Entscheidungsstichwort (Thema)

Ehewohnung bei Getrenntleben: Anspruch des ausgezogenen Ehegatten auf Nutzungsvergütung

 

Leitsatz (redaktionell)

1. Sind getrennt lebende Ehegatten zugleich Mitglieder einer Eigentümergemeinschaft i.S.d. §§ 741 ff. BGB an der Ehewohnung, richtet sich der Anspruch auf Zahlung von Nutzungsentschädigung für die Zeit des Getrenntlebens der Eheleute bzw. der nachehelichen Zeit nach § 1361b Abs. 3 S. 2 BGB.

2. Zur Höhe der Nutzungsentschädigung unter Berücksichtigung des Mietwertes, der Einkommensverhältnisse der Parteien sowie der Mitbenutzung durch volljährige Kinder.

 

Normenkette

BGB § 1361b Abs. 3 S. 2, § 745 Abs. 2, § 741; HausrVO § 2; HausrVO § 3

 

Verfahrensgang

AG Bochum (Beschluss vom 14.07.2010; Aktenzeichen 58 F 200/10)

 

Tenor

In Abänderung der Entscheidung des AG - Familiengerecht - Bochum vom 14.7.2010 und unter Zurückweisung der weitergehenden Beschwerde wird die Antragsgegnerin verpflichtet, an den Antragsteller eine Nutzungsentschädigung zu zahlen i.H.v. monatlich 150 EUR für die Zeit vom 1.5.2010 bis zum 31.3.2011 und i.H.v. 300 EUR monatlich für die Zeit ab 1.4.2011. Der weitergehende Antrag wird zurückgewiesen.

Die Gerichtskosten beider Instanzen tragen die Parteien jeweils zur Hälfte; außer-gerichtliche Kosten werden nicht erstattet.
#####
Anforderung A - Nenne alle Vorschriften, die der Ausgangstext zur Nutzungsentschädigung unter „Normenkette“ aufführt, jeweils mit dem zugehörigen Gesetz.
Anforderung B - Führe den Ausgangstext zur Nutzungsentschädigung für die Ehewohnung im Anschluss an seinen letzten Satz fort.

Gegebene Daten -
#####
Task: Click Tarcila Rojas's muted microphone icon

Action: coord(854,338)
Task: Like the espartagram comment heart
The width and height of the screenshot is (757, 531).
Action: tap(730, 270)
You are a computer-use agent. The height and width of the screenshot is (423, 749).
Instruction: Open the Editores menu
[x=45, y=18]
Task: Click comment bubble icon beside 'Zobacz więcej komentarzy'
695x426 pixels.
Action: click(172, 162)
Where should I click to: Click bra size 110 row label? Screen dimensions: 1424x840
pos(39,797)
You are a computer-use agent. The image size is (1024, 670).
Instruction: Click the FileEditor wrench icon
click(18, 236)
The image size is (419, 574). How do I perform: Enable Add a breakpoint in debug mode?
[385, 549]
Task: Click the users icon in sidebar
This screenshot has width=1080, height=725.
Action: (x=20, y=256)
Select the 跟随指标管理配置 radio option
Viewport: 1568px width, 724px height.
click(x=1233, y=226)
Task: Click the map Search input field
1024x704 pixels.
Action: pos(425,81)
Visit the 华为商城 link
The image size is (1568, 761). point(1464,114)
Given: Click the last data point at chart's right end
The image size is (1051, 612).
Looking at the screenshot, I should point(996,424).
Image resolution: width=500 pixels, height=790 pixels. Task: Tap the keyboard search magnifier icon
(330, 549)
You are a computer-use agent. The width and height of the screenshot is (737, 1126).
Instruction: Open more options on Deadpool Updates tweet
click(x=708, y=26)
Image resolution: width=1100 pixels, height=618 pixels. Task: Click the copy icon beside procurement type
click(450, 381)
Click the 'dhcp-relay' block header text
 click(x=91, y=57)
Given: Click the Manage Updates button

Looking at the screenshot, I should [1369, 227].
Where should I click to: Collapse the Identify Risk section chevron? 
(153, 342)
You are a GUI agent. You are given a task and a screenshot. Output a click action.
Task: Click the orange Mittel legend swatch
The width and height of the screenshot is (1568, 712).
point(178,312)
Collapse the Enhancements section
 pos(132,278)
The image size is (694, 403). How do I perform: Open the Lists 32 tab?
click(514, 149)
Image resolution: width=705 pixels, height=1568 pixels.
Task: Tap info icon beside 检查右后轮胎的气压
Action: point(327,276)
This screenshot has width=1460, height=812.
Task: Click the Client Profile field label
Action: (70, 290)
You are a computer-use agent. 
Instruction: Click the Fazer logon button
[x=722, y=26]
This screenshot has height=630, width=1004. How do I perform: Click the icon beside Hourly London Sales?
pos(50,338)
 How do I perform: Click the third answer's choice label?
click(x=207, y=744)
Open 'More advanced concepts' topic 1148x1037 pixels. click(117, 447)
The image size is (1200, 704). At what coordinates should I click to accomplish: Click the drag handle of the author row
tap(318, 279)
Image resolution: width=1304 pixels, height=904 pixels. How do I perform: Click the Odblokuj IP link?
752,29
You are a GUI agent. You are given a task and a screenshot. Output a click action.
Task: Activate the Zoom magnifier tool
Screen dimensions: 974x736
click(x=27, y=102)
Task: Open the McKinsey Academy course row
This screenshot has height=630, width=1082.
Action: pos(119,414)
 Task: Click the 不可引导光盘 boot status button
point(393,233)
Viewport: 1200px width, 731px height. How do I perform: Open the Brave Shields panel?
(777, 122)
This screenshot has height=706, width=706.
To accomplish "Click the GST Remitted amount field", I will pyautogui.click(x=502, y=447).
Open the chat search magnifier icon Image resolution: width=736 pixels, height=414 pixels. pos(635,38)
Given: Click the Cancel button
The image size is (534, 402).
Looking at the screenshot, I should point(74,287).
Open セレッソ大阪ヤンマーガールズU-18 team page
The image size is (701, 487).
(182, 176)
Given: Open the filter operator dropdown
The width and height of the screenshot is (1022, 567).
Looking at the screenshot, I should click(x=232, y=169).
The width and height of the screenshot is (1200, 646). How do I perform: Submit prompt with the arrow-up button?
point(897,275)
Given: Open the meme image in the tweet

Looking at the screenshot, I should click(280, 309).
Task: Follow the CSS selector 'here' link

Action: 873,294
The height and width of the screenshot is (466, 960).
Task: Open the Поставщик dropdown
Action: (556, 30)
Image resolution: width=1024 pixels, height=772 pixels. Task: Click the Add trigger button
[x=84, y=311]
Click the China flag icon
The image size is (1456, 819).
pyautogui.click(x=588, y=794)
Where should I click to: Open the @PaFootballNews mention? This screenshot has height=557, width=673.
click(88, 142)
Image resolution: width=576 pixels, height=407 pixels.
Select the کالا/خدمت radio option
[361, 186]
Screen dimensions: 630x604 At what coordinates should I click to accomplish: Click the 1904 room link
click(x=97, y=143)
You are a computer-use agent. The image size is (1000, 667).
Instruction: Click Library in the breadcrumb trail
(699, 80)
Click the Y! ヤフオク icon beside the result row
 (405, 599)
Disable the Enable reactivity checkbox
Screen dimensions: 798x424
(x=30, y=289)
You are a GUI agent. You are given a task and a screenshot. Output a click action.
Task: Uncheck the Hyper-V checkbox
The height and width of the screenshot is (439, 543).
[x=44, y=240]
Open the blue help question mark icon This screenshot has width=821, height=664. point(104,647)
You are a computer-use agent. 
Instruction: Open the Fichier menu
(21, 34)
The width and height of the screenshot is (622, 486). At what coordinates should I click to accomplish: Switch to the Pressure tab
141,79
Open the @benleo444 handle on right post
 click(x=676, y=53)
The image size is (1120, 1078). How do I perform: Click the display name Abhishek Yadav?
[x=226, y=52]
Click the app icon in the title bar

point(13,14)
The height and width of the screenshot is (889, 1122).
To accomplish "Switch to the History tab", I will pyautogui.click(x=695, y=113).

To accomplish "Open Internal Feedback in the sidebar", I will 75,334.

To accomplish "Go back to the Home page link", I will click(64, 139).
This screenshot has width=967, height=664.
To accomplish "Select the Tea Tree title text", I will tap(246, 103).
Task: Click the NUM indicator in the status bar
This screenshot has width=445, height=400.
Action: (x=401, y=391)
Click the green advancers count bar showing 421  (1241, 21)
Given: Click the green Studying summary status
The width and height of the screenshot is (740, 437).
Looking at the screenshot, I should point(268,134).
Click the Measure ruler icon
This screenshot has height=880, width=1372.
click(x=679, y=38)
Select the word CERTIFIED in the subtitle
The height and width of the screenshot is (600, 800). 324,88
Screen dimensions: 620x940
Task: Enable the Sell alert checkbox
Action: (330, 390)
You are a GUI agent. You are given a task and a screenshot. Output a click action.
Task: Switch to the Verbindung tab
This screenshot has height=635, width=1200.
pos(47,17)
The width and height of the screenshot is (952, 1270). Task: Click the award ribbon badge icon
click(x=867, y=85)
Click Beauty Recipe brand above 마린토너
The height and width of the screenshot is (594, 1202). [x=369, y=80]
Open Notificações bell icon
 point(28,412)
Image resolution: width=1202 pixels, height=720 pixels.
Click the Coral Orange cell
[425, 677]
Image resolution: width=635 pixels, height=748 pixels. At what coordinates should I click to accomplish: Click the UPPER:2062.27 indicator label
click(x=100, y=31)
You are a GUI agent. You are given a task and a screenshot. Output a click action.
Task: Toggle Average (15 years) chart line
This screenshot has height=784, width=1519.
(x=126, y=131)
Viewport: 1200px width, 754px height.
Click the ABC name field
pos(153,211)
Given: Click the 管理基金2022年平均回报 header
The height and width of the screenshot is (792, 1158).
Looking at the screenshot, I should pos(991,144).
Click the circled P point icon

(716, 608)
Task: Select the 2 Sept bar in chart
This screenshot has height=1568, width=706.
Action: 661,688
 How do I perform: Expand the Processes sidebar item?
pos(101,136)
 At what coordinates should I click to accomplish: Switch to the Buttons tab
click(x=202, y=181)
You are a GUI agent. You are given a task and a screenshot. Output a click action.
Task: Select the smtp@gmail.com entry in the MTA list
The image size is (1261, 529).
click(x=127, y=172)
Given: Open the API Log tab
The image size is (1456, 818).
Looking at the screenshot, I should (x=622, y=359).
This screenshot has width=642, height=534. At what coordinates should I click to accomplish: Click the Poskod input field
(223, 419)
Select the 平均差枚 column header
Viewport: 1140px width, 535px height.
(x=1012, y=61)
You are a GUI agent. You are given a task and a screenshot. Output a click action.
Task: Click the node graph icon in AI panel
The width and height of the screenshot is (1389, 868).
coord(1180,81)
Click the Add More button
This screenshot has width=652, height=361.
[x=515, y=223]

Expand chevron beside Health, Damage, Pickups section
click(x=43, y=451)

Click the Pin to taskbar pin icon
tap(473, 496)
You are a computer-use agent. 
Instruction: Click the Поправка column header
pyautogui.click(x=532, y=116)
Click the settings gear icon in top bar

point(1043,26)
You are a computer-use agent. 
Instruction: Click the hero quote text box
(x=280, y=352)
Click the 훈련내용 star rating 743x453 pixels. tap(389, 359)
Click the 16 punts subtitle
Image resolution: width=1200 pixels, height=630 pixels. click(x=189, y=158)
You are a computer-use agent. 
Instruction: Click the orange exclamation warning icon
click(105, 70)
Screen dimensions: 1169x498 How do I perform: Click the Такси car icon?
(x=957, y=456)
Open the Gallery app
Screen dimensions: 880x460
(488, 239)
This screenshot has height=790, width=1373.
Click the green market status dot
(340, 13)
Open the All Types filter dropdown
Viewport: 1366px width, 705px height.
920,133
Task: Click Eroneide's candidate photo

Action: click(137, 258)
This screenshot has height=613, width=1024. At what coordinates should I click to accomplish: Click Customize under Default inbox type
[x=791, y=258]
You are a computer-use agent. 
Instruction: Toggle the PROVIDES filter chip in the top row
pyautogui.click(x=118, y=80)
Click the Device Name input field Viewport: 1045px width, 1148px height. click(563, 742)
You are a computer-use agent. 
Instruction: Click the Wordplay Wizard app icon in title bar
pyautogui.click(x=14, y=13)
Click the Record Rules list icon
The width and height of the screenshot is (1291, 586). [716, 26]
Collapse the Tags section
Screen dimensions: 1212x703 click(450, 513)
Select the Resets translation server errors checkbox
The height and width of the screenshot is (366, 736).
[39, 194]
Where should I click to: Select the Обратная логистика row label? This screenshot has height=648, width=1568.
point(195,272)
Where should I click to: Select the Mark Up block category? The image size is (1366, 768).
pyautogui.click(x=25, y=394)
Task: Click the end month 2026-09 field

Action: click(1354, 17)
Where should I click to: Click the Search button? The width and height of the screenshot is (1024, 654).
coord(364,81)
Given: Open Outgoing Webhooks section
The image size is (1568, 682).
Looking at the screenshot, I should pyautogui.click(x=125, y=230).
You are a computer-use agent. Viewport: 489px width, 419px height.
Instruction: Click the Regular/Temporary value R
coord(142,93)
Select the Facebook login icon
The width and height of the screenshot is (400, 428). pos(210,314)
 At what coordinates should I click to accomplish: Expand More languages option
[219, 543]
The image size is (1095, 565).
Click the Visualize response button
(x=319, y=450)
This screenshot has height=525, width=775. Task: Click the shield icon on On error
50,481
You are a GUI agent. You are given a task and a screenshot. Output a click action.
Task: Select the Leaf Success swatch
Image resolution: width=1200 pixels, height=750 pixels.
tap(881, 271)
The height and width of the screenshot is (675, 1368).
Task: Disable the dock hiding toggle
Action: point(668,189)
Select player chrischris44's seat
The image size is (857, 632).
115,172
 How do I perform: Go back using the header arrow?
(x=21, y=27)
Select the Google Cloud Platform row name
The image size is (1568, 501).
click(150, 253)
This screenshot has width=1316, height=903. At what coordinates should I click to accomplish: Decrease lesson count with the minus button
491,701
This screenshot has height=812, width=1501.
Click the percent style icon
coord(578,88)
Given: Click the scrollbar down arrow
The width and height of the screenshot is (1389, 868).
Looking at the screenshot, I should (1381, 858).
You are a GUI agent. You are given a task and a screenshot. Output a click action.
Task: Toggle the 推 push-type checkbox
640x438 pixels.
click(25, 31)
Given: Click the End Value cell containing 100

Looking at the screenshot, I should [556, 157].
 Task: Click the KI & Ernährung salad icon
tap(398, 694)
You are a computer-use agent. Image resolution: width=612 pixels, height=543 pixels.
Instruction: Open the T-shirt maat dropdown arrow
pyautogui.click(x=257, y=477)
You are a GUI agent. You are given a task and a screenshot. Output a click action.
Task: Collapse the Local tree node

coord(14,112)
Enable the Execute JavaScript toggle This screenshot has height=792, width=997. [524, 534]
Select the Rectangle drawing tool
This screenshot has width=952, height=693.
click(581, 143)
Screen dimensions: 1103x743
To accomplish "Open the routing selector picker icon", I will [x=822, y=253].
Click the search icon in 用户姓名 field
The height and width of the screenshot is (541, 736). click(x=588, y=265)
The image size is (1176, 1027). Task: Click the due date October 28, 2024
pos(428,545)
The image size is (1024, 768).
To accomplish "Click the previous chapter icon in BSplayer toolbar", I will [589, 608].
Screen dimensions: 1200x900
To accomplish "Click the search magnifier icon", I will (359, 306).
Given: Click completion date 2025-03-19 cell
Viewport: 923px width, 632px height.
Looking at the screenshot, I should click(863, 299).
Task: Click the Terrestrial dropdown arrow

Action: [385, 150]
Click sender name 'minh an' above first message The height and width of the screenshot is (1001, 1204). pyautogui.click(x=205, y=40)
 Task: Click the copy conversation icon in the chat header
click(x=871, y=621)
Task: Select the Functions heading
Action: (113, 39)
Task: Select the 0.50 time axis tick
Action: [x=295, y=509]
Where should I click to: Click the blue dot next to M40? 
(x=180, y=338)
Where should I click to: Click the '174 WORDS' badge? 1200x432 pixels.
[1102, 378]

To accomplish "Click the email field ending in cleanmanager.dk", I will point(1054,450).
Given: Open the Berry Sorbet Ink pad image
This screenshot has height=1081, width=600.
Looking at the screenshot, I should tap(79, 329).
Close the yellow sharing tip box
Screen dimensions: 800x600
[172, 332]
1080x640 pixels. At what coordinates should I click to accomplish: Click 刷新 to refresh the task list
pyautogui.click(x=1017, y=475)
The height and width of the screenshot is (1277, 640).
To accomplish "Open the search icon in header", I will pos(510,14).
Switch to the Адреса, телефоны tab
#####
Antwortbereich A -
- BGB § 1361b Abs. 3 S. 2
- BGB § 745 Abs. 2
- BGB § 741
- HausrVO § 2
- HausrVO § 3

Antwortbereich B -
Der Verfahrenswert für das Beschwerdeverfahren wird - endgültig - auf 3.600 EUR festgesetzt.

 

Gründe

I. Die Beteiligten - getrennt lebende Eheleute - streiten um die Verpflichtung der Antragsgegnerin zur Zahlung von Nutzungsentschädigung für die Ehewohnung. Sie sind zu je ½ Miteigentümer eines Grundstücks in C, H-Straße. Das Grundstück ist bebaut mit einem Reihenmittelhaus, das die Beteiligten als Ehewohnung genutzt haben. Seit dem Auszug des Antragstellers im März 2010 wohnt die Antragsgegnerin mit dem gemeinsamen volljährigen Sohn der Beteiligten in dem Objekt, dessen Nebenkosten sie trägt.

Der Antragsteller hat beantragt, die Antragsgegnerin zur Zahlung einer Nutzungsentschädigung i.H.v. monatlich 400 EUR ab April 2010 zu verpflichten. Das Haus habe eine Marktmiete von wenigstens 800 EUR, von der ihm die Hälfte zustehe.

Die Antragsgegnerin ist dem entgegen getreten. Sie hat u.a. geltend gemacht, sie sei nicht leistungsfähig, weil ihr Einkommen unterhalb des Selbstbehalts liege.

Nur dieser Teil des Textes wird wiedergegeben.